SHE finds out what a hotel really thinks of WOTIF

Stamford-Superior

SHE travelled to Adelaide with a colleague recently for business. Needing two accommodation rooms for two nights, SHE searched WOTIF for a 4 or 5 star hotel on North Terrace. SHE often uses this site - if rooms are available, this is where they'll be advertised. The process is straight forward, changes and cancellation policies are fairly flexible and importantly, the price is always competitive. Arriving at the hotel SHE checked in and went to the room. Despite having booked two king or queen rooms (subject to availability of course and this is well understood) SHE found herself in a room with 2 single beds, on the lowest possible floor, facing the carpark, and as it turned out, with disabled facilities in the bathroom. Now there's not one thing wrong with the disabled facilities, it just wasn't what was expected. And of course there was no bath. As it turns out, one of the two booked rooms was a large corner room with a king bed located on a high floor. The two rooms could not have been more different and were clearly not the same room type. After one visit back to Reception and two further phone calls, SHE was finally moved to another room. A bit precious maybe? SHE just likes to get what SHE pays for.
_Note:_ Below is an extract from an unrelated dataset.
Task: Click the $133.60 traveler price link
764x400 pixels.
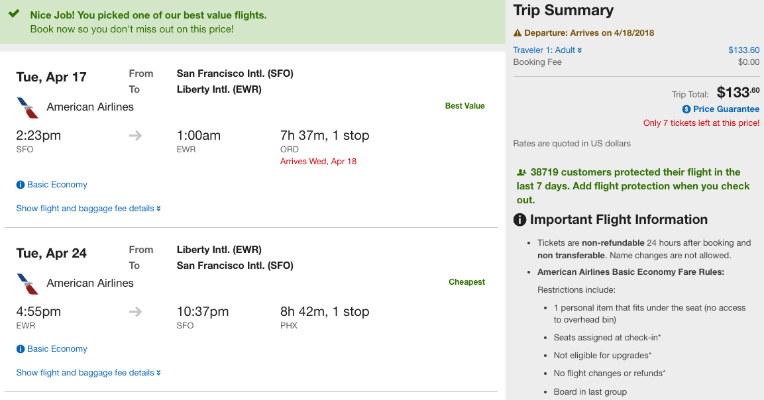Action: (743, 50)
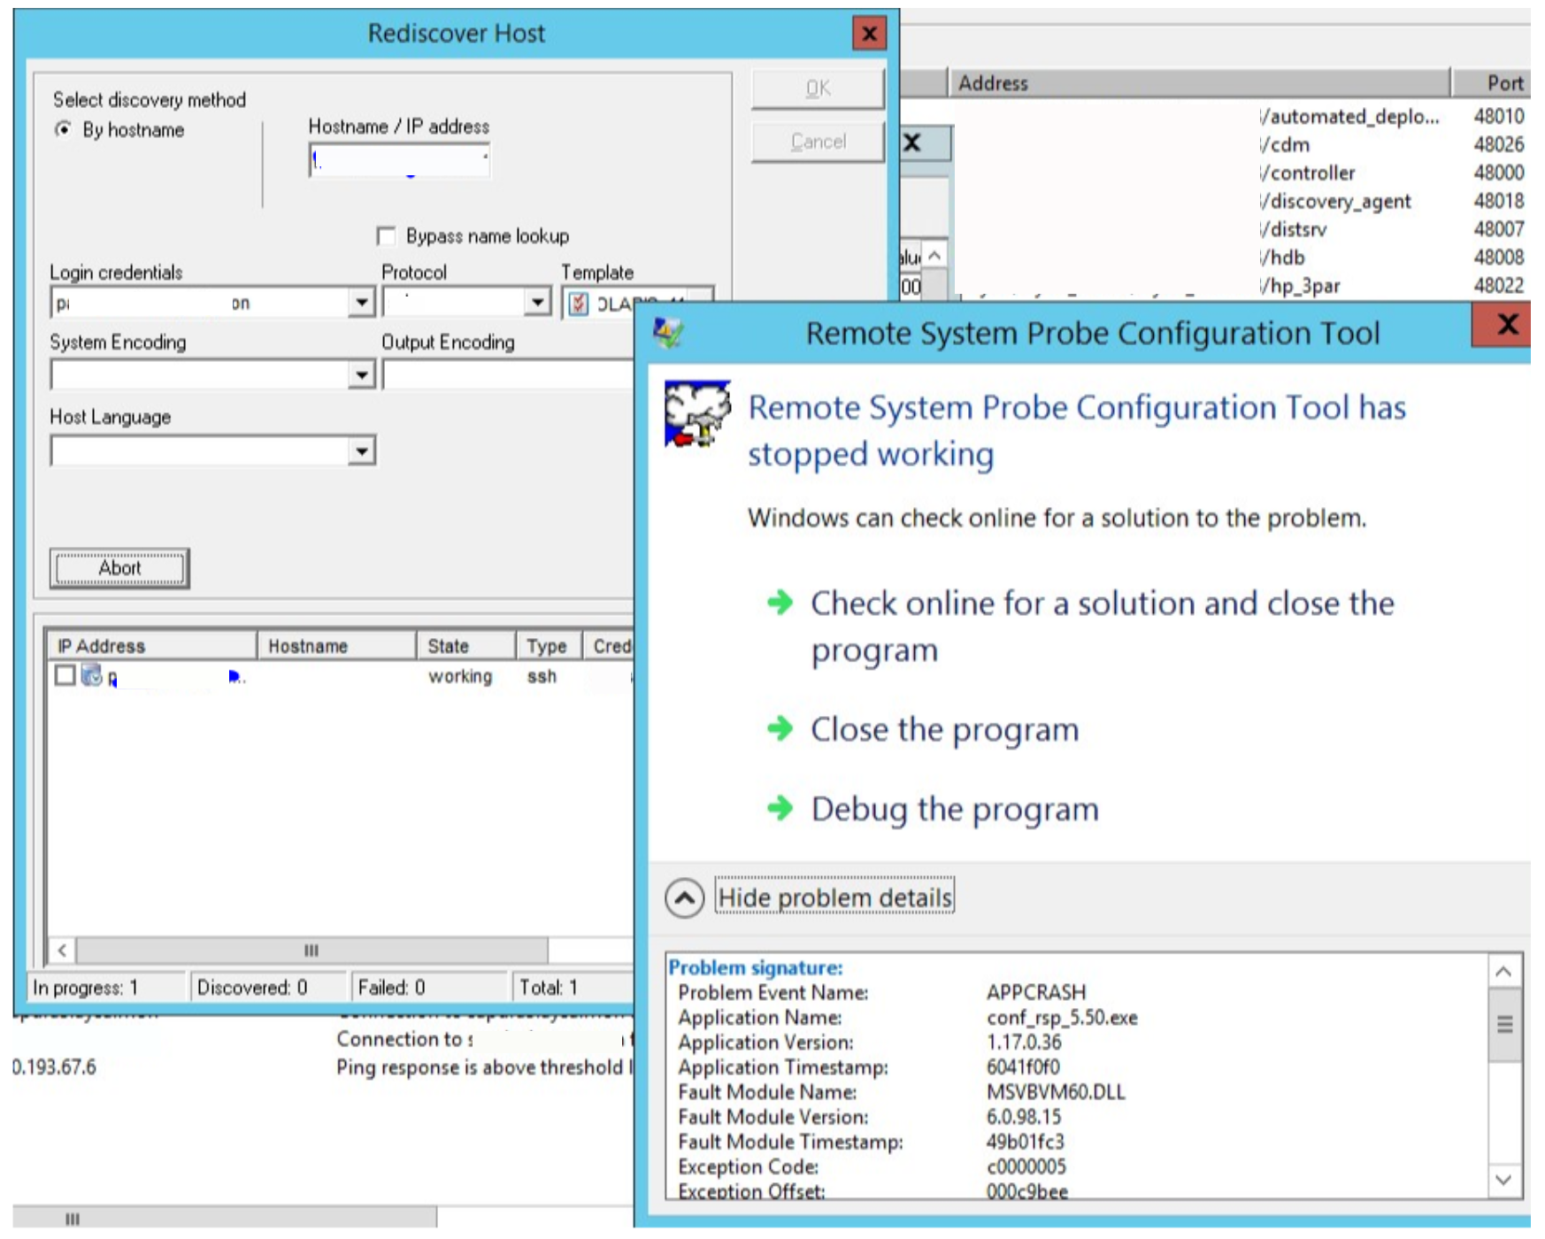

On check out, the Reception staff member asked the question: "Was everything alright with your room?". The answer was an emphatic "no, not really". For a 5 star hotel SHE thought the facilities generally weren't up to scratch. The room certainly did not resemble this lovely shiny photo! And he did ask the question, so he got an answer. He then spent some time explaining that if the booking had been made through the hotel website, a room type would have been guaranteed. Since the booking was made through WOTIF (and quote..."we don't encourage people to book through WOTIF') the room allocated was quite possibly the worst room in the house. After another 10 minutes giving more explanation about the pitfalls of booking through WOTIF, SHE turned on her heel and got out of there pronto.

SHE's in the business of events, hospitality and tourism. SHE's pretty confident that if a booking had been made through a hotel contact dealing in our industry market or indeed the hotel website, that a very different room type would have been allocated to this traveller. The message to the hotel: consider yourself  'mystery shopped' and consider the result a great big 'fail'. And as for the staff member who attempted to explain the situation: I'm sure WOTIF will be interested in knowing how little the hotel values their contribution to filling the rooms and keeping everyone employed as a result. Don't bite the hand the feeds you folks.